Supplied material
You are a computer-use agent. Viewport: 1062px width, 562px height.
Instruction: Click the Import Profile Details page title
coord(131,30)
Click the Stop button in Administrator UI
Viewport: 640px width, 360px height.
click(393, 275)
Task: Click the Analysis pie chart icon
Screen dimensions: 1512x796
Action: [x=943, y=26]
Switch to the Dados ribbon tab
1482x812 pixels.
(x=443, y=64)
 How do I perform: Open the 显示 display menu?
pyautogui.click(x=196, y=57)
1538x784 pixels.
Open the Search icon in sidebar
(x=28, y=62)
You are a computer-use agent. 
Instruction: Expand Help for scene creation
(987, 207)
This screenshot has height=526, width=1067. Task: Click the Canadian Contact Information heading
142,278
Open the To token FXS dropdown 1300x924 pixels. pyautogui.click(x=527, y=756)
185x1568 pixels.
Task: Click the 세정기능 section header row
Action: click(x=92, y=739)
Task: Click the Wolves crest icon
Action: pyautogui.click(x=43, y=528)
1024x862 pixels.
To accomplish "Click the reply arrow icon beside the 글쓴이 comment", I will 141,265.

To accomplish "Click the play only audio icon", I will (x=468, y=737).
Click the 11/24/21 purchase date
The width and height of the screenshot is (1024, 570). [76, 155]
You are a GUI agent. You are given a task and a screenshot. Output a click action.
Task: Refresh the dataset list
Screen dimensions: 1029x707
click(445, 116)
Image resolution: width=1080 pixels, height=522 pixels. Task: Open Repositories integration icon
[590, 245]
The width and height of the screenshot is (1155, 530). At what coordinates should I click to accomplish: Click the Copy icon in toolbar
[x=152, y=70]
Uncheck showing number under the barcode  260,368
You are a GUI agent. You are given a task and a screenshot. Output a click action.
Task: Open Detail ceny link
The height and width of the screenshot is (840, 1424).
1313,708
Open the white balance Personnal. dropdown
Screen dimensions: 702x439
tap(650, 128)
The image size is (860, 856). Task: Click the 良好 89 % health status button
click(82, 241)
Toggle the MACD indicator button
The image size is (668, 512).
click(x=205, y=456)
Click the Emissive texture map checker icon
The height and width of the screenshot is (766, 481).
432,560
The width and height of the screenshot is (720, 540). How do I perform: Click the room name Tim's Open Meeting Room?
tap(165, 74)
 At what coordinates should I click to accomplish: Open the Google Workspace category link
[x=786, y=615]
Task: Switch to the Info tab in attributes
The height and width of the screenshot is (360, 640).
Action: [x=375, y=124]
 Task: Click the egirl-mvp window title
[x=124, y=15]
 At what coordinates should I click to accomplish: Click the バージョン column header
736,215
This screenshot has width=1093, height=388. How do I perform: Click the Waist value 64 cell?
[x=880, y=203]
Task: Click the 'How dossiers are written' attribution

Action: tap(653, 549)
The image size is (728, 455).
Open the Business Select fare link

Required action
Write the entries out again verbatim, every one of them.

Expected answer
You are a computer-use agent. Viewport: 1062px width, 562px height.
Instruction: Click the Import Profile Details page title
coord(131,30)
Click the Stop button in Administrator UI
Viewport: 640px width, 360px height.
click(393, 275)
Task: Click the Analysis pie chart icon
Screen dimensions: 1512x796
Action: [x=943, y=26]
Switch to the Dados ribbon tab
1482x812 pixels.
(x=443, y=64)
 How do I perform: Open the 显示 display menu?
pyautogui.click(x=196, y=57)
1538x784 pixels.
Open the Search icon in sidebar
(x=28, y=62)
You are a computer-use agent. 
Instruction: Expand Help for scene creation
(987, 207)
This screenshot has height=526, width=1067. Task: Click the Canadian Contact Information heading
142,278
Open the To token FXS dropdown 1300x924 pixels. pyautogui.click(x=527, y=756)
185x1568 pixels.
Task: Click the 세정기능 section header row
Action: click(x=92, y=739)
Task: Click the Wolves crest icon
Action: pyautogui.click(x=43, y=528)
1024x862 pixels.
To accomplish "Click the reply arrow icon beside the 글쓴이 comment", I will 141,265.

To accomplish "Click the play only audio icon", I will (x=468, y=737).
Click the 11/24/21 purchase date
The width and height of the screenshot is (1024, 570). [76, 155]
You are a GUI agent. You are given a task and a screenshot. Output a click action.
Task: Refresh the dataset list
Screen dimensions: 1029x707
click(445, 116)
Image resolution: width=1080 pixels, height=522 pixels. Task: Open Repositories integration icon
[590, 245]
The width and height of the screenshot is (1155, 530). At what coordinates should I click to accomplish: Click the Copy icon in toolbar
[x=152, y=70]
Uncheck showing number under the barcode  260,368
You are a GUI agent. You are given a task and a screenshot. Output a click action.
Task: Open Detail ceny link
The height and width of the screenshot is (840, 1424).
1313,708
Open the white balance Personnal. dropdown
Screen dimensions: 702x439
tap(650, 128)
The image size is (860, 856). Task: Click the 良好 89 % health status button
click(82, 241)
Toggle the MACD indicator button
The image size is (668, 512).
click(x=205, y=456)
Click the Emissive texture map checker icon
The height and width of the screenshot is (766, 481).
432,560
The width and height of the screenshot is (720, 540). How do I perform: Click the room name Tim's Open Meeting Room?
tap(165, 74)
 At what coordinates should I click to accomplish: Open the Google Workspace category link
[x=786, y=615]
Task: Switch to the Info tab in attributes
The height and width of the screenshot is (360, 640).
Action: [x=375, y=124]
 Task: Click the egirl-mvp window title
[x=124, y=15]
 At what coordinates should I click to accomplish: Click the バージョン column header
736,215
This screenshot has width=1093, height=388. How do I perform: Click the Waist value 64 cell?
[x=880, y=203]
Task: Click the 'How dossiers are written' attribution

Action: tap(653, 549)
The image size is (728, 455).
Open the Business Select fare link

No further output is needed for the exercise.